April was too cold and now May is too wet. Water stands in the fields and the farmers I’m sure are getting impatient. For me, I’m aching with each weather system which travels through. My fingers are swollen and sore. My legs hurt and it’s hard to walk.
Now that I’ve whined, it’s also May! This means grilled food, spending time outside, and warmer (not today but most days) weather. Yes the sky is gray and the rain beats down like a powerful waterfall but the grass is green and eventually it will ease up and we’ll have flowers and leaves on trees and plants in the garden.
Each night I’ve either been writing or reading. I’m wandering through different books and enjoying them. At the same time I’ve got stories bouncing around in my head and I want to get them out. Just last night I worked on a scene. I saw this scene in my head, knew the characters, knew the feel of the scene and the tone I wanted to hit. A little dark with a the light pushing in from the actions of one of the characters. Normally I let stuff like this simmer to see if more develops. This scene has hovered for over a week but never went anywhere else. I didn’t see secondary characters and I didn’t see a story just this one scene. But it didn’t go away. I thought – okay so I’ll write it and it will go in my slush pile and get out of my head. So last night I wrote the scene. I liked it. It came across how I wanted mostly. So I thought all right I can move on. I wrote in a different story and then went to bed.
I’m trying to sleep and this scene is back in my head. I liked what I wrote. I thought it hit all the right notes. But apparently my head didn’t think so. I started editing it in my head. I need to add this and I want to add that and I need to describe this better. I don’t know if there is a story to go with this scene but apparently I need to get this scene RIGHT according to whatever muse is smacking my brain around. I know I have a messed up brain but come on. I have stories to tell. I’ll fix the scene today so I can hopefully move on to other projects. If all the scenes for this story are as determined to get written, it’s going to be an interesting journey.

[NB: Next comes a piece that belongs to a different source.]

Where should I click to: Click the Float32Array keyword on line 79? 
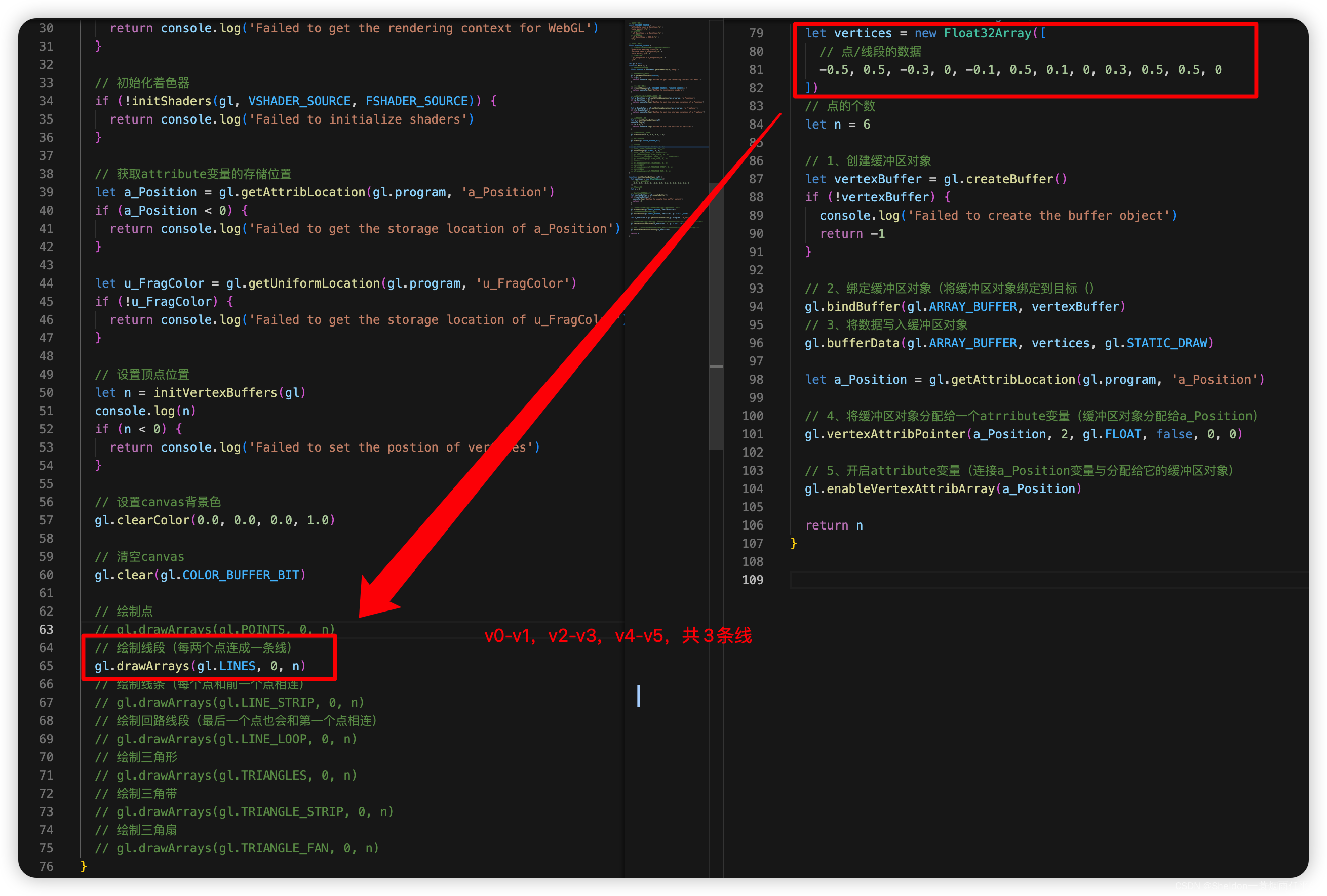(987, 33)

Snow and rain are supposed to be creeping into our area. The weather system is wreaking havoc on my joints and arthritis making my day pain filled. I’m curling up under warm blankets and going to see whether my fingers will work.
It’s like a weight – a large and heavy weight on my body – when the weather does this. Every joint feels like it is being pushed on, compressed really tight and at the same time pulled apart, like the pressure in the joint is so much the joints are going to explode.

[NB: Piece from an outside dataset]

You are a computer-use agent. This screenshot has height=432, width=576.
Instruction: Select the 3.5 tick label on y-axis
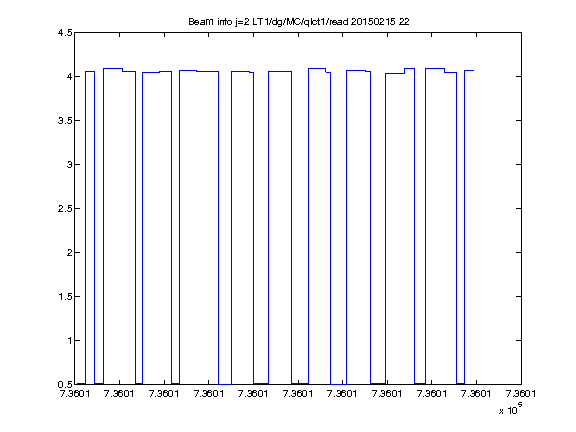pos(65,120)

I’ve taken my drugs. The only other thing I can do is keep warm and rest. Sleep is the refuge which masks the pain. When the levels get this bad, all I want to do is sleep. Sometimes if I sleep for a little longer, I can get up and manage for the day but other times – like today – sleep is only an escape.
It is going to be a day to put on movies or tv show and curl up under warm, warm, blankets. While everyone is watching the skies for rain or snow to assault and make driving difficult. I’m going into a cocoon to try to keep warm and ease some of the pain.
Finished the JD Robb book – Devoted in Death. It was good, a little bland but overall good. I read a bit in Cast in Sorrow by Michele Sagara. However, it was raining last night and the sound of the rain, the thrum of it lulled me to turn out the lights early (for me) and go to sleep.
As I lay in the dark, words rushed into my head (no surprise there) and I turned on my phone and spoke them into the phone which then copied them down. When I have time, I’ll see if they make a poem.
There is something soothing about the rain and thunder. It seemed to roll through last night. I ache everywhere with my arthritis but the sounds, the clean smell, all of it just seems to sooth me.
This morning there are amazing clouds, from white to grey to darker almost black. The formations are incredible. It looks like someone smeared a brush across the sky with different colors. They’re moving pretty quick, changing the scene as they go. It’s beautiful.
|View outside my office window
The weather in Wisconsin has been a series of rainstorms washing through on a daily basis. I love thunderstorms – the thunder, the lightning, the sound of the rain on the roof – all in trance me. Watching a storm roll over the land is amazing.
What isn’t so amazing is how my body has been reacting to these storms. I’ve got arthritis so generally everything aches when we are going to have a storm. Mostly, I manage with the pain as it comes and goes with the weather issues. This last week though, I’ve had throbbing sinus issues every time a storm comes. Essentially the left side of my face feels like the pressure is going to make my head explode.
This makes it difficult to do anything – edit, crochet, talk, breath. I’ve been doing all the right things – eucalyptus, heating pad, tylenol, extra allergy meds. Still the pain is there and I deal.
What frustrates me most is I’ve still got four and a half rows on the afghan to finish. I’ve got all the yarn I need (finally) and all I need to do is sit and crochet. The problem is I can’t because my head is going to explode.
I’m determined that this weekend those last rows will get done. I will have the afghan off my to do list and on my DONE (finally freaking done) list. It is gorgeous but I’m tired of working on it. I want to work on something else – anything else at this point.
Once that one is done I’ll be able to look at the other three I have piled up behind it and start on one of them. I’ll also be able to look at smaller projects to get done for holiday gifts. I have several things I want to experiment with – stitch sequences I want to try, patterns I want to try and there is always the colors and texture to consider too.
Before any of that fun can start, I have to just finish this one freaking afghan! It will be this weekend.